[Supplied passage]

To assess the possible functional implications of genome variations, we analyzed their distribution and effect on protein sequences. Of the SNPs, 76,649 (∼22%) are in protein-coding sequences (CDS) and 194,911 (∼56%) in intergenic regions. Among the SNPs in CDS, nearly half are (35,798) caused by nonsynonymous changes, affecting 13,158 of the 27,169 annotated protein-coding genes. Most of the affected genes carry only a few nonsynonymous SNPs, but 443 genes have 10 or more nonsynonymous substitutions (Fig. 2A; referred to as the 443 genes hereafter). In addition, 357 SNPs lead to premature stop codons in 319 genes (referred to as the 319 genes) in Ler relative to Col, suggesting possible defects in the Ler alleles. In contrast, 89 genes had a sense codon in Ler corresponding to the stop codon in Col, suggesting longer coding regions in Ler (Supplemental Table 2) and possible defects in Col.

Figure 2.

Figure 2.

Nonsynonymous SNPs and affected genes. (A) The number of nonsynonymous SNPs per gene. Although about half of the genes contain nonsynonymous SNPs, a much smaller set of genes has 10 or more nonsynonymous SNPs. (B) Expression levels in Col (x-axis) and Ler (y-axis) of genes with 10 or more nonsynonymous SNPs. The arrow points to AT5G58120, which has higher expression in Ler and encodes a disease resistance protein. (C) Expression levels in Col (x-axis) and Ler (y-axis) of genes with a Ler-premature stop codon. (D) Arabidopsis branch-specific dN/dS value of genes affected by 10 or more nonsynonymous SNPs with regard to A. lyrata. Only a few genes show neutral evolution, but most are under either positive or negative selection.

To obtain clues about the potentially functional effect of the coding differences, all genes were classified into three annotation types: “known,” “unknown” with EST or cDNA support, and “unknown” without expression information. Surprisingly, smaller fractions of the 443 genes were found in either of the “unknown” categories than in whole-genome frequencies (χ2 test, P = 0.0019; Supplemental Tables 2, 3), suggesting that the genes with amino acid differences are not more likely to be pseudogenes than the genome average. The 319 genes have more than expected unknown genes without expression information but, still, the majority had annotated functions (Supplemental Table 2). A total of 68.2% of the 443 genes are members of multigene families (χ2 test, P = 1.27 × 10−10), compared with 53% of all annotated protein-coding genes in multigene families, suggesting that nonsynonymous mutations might be more tolerated in multigene family members. In contrast, only 57.1% of the 319 genes belong to multigene families (χ2 test, P = 0.15). Strikingly, all members are altered (missense or nonsense) in Ler in six gene families, two of which are involved in resistance to biotrophic oomycetes and other pathogens (Rentel et al. 2008).

[/Supplied passage]
[Data excerpts]

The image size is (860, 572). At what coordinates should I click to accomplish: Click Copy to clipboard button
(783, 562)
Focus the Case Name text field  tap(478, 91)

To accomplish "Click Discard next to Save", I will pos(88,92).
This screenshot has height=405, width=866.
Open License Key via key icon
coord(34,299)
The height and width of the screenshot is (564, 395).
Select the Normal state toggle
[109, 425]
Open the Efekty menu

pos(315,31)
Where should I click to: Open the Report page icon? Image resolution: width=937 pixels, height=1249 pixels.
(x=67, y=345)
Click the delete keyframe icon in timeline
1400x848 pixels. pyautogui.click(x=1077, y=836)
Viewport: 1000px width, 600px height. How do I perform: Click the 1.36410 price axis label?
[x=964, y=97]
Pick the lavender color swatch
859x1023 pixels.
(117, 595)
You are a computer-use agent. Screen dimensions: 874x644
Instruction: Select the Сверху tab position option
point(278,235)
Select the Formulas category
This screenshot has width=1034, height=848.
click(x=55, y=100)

[/Data excerpts]

Things to do -
• 1. According to the Arabidopsis variation passage, why are the 443 genes with 10 or more nonsynonymous SNPs considered no more likely to be pseudogenes than the genome average? Answer in one to three sentences.
• 2. Carry on the Arabidopsis variation passage from its final sentence.

Response list -
• 1. Smaller fractions of the 443 genes fell into either of the "unknown" annotation categories than the whole-genome frequencies (χ2 test, P = 0.0019). This indicates that genes with amino acid differences are not more likely to be pseudogenes than the genome average.

• 2.
We further examined Gene Ontology (GO) for possible enrichment of specific categories among the genes affected by genome variations (Fig. 3; Supplemental Fig. 2). Among the 443 genes, those related to defense response, apoptosis, transmembrane receptor, and ATP binding are enriched, supporting the idea that Col and Ler differ in defense response. We also examined the expression profile according to the Plant Ontology (PO) database and found that most enriched PO groups are reproductive tissues and stages (Supplemental Table 4). According to microarray analyses (Schmid et al. 2003), most of mutated genes have similar or lower expression levels in Ler than that in Col (Fig. 2B,C). However, a few genes, such as the AT5G58120 gene encoding a disease-resistance protein, are expressed at higher levels in Ler than in Col (Fig. 2B). In short, changes in gene sequence and expression might impact functions, such as pathogen response.

Figure 3.

Figure 3.

Gene Ontology groups enriched among genes with 10 or more nonsynonymous SNPs. Statistical significance is color coded, with Yekutieli FDR adjusted P-value shown in each significant group. Most enriched GO groups contain some genes with large dN/dS values (≥1.6), as shown by TAIR gene IDs in the box.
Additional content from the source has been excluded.